Things could not have gone worse for the Miami Dolphins in their 33-8 loss to the Indianapolis Colts at Lucas Oil Stadium.
Tua Tagovailoa threw two interceptions and was benched late for Zach Wilson, and the defense was lit up for 418 total yards. Nearly every area of needed improvement from last season saw none.
Sure, it's a one-game sample size, and "Any Given Sunday" and all that jazz. But Miami looked like a mess in what was supposed to be one of the easiest games on its schedule. On both sides of the ball.
Perhaps unsurprisingly, CBS Sports’ Cody Benjamin believes Dolphins head coach Mike McDaniel and his entire operation could be on the chopping block after Miami’s defense made Colts quarterback Daniel Jones look like “the second coming of Peyton Manning.”
“We expected a bit of a downturn from Miami, but making Daniel Jones look like the second coming of Peyton Manning? Yikes. It's only one game, but it feels safe to suggest their whole operation is squarely on the hot seat now. Needing a strong start to regain confidence in Miami, Tua Tagovailoa was most concerning of all, losing the ball on one drive after another,” Benjamin wrote.
McDaniel refused to condemn Tagovailoa and blamed the rest of the locker room postgame in a move that’s sure to rally the troops.
“It was something left to be desired ... there's throws he makes nine times out of 10, and he didn't make them today,” McDaniel said, per ESPN. “Definitely not all on him -- too many people failed at the execution of their jobs for him to have anything extra on his shoulders.
“Like the rest of the team, (his performance) wasn't good enough.”
Tagovailoa also took little accountability afterwards, taking particular offense to one reporter’s idea that he turns the ball over “in bunches.”
“This was the lack of a lot of things today. We don't want to overreact, and we don't want to underreact -- we want to make sure we get this right so that this never happens again,” Tagovailoa said.

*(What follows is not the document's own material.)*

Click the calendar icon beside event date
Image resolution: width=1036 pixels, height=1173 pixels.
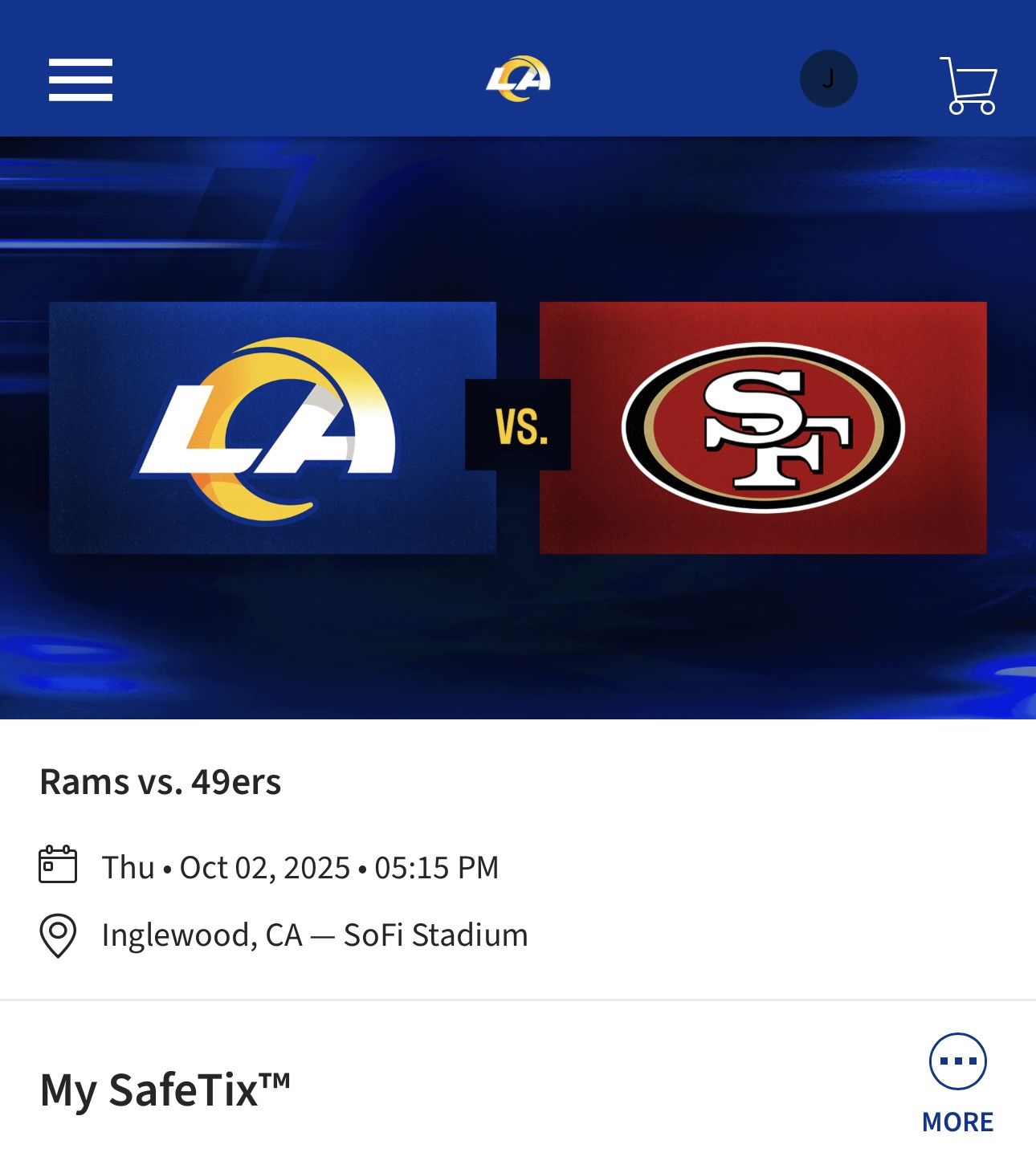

“I wouldn't say I'm pressing. I would say it's part of the game. You obviously don't want to turn the ball over. I thought that was a wild comment, that I turn the ball over in bunches. That's crazy. It just so happened that's what happened today, it was what it was. Got to move forward from that, can't make those same mistakes.”
Getting rid of Tagovailoa and McDaneil before the end of the season is less likely than during it, but it's likely the two would be a package deal in any situation. They can win their way out of this hole, or they can continue sinking to the bottom together.
This isn’t typically what a winning team acts like at the beginning of the season. We’ll see if the Dolphins are a special case this fall.